The 1973 edition, Oh! Oh! Josephine, claims to be “uncensored and uncut,” but actually it is incomplete and censored, e.g., obfuscating references to anal intercourse.[11] All these issues are replicated in the 1975 Finnish translation which is made via this English edition.

The first anonymous English translation from 1931 is abridged and leaves part of the sentences untranslated; the 1967 translation by Rudolf Schleifer, however, contains large inauthentic expansions, as shown in the following comparison:

1931 edition 1967 edition (Schleifer) 1973 edition 2018 edition

My father was a very poor man who worked as a saddler in Josef City. We lived in a tenement house away out in Ottakring, at that time a new house, which was filled from top to bottom with the poorer class of tenants. All of the tenants had many children, who were forced to play in the back yards, which were much too small for so many.
 I had two older brothers. My father and my mother and we three children lived in two rooms... a living-room and kitchen. We also had a roomer.
 The other tenants, probably fifty in all, came and went, sometimes in a friendly way, more often in anger. Most of them disappeared and we never heard from them again.
 I distinctly remember two of our roomers. One was a locksmith-apprentice. He had dark eyes and was a sad-looking lad; his black eyes and lark face always were covered with grime and soot. We children were very much afraid of him. He was a very silent man, never saying a word.
 I remember one afternoon, when I was alone in the house, he came home. I was then only five years old. My mother and my two brothers had gone to Furstenfeld and my father had not yet returned from work.
 The locksmith took me up from the floor, where I was playing, and held me on his lap. I wanted to cry, but he quietly told me: “Be quiet, I won't hurt you.”[43]

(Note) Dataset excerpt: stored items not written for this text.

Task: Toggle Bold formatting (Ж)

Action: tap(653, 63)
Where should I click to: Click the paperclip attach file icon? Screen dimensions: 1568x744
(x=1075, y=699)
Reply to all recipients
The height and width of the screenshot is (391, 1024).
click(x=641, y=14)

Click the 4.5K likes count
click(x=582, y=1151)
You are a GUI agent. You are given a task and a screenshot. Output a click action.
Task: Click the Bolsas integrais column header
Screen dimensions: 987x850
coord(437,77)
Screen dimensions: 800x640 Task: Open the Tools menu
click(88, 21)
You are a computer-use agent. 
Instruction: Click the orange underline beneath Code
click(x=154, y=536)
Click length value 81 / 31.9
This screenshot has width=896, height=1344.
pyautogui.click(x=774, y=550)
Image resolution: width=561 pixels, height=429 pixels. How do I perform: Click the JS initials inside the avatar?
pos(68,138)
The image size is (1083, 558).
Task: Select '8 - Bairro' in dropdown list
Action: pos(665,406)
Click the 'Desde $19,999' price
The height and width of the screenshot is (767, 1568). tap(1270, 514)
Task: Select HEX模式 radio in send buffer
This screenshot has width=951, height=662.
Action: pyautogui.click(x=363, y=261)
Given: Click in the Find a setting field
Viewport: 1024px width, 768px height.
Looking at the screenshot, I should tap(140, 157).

My father was a very poor journeyman saddler who worked from morning till evening in a shop in the Josefstadt, as the eighth district of Vienna is called. In order to be there at seven in the morning, he had to get up at five and leave half an hour later to catch the horse-drawn streetcar that delivered him after one and a half hour’s ride at a stop near his working place.
 “Suburbia” in the Vienna of the mid-19th century did not necessarily mean a residential section for the well-to-do middle-class, as in modern times. Rich people did live in the outer districts to the north and northwest, but the western and southern suburbs constituted what we called the “workers’ ghetto.” There, in gloomy tenement houses about five stories high, lived all the Viennese who were not white-collar workers.
 Our tenement building, filled from top to bottom with poor folk, was in the seventeenth district, called Ottakring. Nobody who never visited those tenement houses can imagine the unsanitary, primitive living conditions under which we spent our childhood and adolescence, and—in most cases—the rest of our poor lives.
 My parents, and my two brothers and I lived in a so-called apartment that consisted of one room and a kitchen. That was the size of all the apartments in our building and in most of the other buildings of the district. Most tenants had a lot of children who swarmed all over the buildings and crowded the small courtyards in the summer. Since I and my two older brothers made up only a “small” family, compared with the families around us having at least half a dozen brats, my parents could afford to make a little money by accepting roomers. Such roomers, who had to share our one room and a kitchen with the whole family, were called “sleepers,” because the tiny rent one could charge them was for a small, iron folding bed that was placed in the kitchen at night.
 I remember several dozens of such sleepers who stayed with us for a while, one after another. Some left because they found work out of town, some, because they quarreled too much with my father, and others simply did not show up one evening, thus creating a vacancy for the next one. Among all those sleepers there were two who clearly stand out in my memory. One was a dark-haired young fellow with sad eyes who made a scant living as a locksmith’s apprentice and hardly ever washed his sooty face. We children were a little afraid of him, perhaps because of his blackened face and also because he hardly said anything. One afternoon I was alone in our place playing with what was supposed to be a doll on the floor. My mother had taken my two brothers to a nearby empty lot that was covered with wild grass and shrubbery where the boys could play, and my father was not yet home from work. The young sleeper came home quite unexpectedly and, as usual, did not say a word. When he saw me playing on the floor, he picked me up, sat down and put me on his knees. When he noticed that I was about to cry, he whispered fiercely, “Shut your mouth! I’m not going to hurt you!”[44]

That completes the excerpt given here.